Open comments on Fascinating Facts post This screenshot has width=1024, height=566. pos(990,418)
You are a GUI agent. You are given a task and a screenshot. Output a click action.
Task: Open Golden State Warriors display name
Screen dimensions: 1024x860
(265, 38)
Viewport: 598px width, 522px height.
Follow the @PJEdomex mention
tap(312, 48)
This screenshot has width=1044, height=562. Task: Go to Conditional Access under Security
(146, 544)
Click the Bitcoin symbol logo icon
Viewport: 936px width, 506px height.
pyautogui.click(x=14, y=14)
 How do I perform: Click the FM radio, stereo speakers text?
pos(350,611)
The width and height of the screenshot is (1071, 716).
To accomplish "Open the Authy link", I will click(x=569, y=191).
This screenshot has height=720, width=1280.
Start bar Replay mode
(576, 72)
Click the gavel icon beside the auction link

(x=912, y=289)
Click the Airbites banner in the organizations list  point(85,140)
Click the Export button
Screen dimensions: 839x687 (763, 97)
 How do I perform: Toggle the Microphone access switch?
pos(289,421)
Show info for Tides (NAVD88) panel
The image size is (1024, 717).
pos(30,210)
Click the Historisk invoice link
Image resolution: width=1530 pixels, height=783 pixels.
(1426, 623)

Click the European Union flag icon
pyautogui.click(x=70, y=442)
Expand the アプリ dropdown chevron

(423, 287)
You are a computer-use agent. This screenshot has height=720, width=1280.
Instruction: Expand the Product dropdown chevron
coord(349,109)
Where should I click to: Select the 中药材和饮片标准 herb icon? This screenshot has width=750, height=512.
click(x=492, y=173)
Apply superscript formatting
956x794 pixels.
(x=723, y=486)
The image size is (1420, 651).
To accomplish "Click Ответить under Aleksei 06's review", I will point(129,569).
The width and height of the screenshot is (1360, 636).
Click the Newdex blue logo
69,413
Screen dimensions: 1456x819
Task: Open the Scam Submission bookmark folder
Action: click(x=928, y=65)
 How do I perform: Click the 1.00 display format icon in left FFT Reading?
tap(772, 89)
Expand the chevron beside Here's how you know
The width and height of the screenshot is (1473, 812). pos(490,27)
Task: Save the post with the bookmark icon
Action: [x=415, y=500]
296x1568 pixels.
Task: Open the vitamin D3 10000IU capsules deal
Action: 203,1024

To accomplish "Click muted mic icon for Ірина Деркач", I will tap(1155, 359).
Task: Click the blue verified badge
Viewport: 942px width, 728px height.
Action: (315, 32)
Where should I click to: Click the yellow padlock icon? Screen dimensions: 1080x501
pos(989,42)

(What you have to do):
Your answer must be the lines above from the one containing "Click the Export button" to the one containing "Click the Historisk invoice link", both included, restated word for word.

(Answer to the exercise):
Click the Export button
Screen dimensions: 839x687 (763, 97)
 How do I perform: Toggle the Microphone access switch?
pos(289,421)
Show info for Tides (NAVD88) panel
The image size is (1024, 717).
pos(30,210)
Click the Historisk invoice link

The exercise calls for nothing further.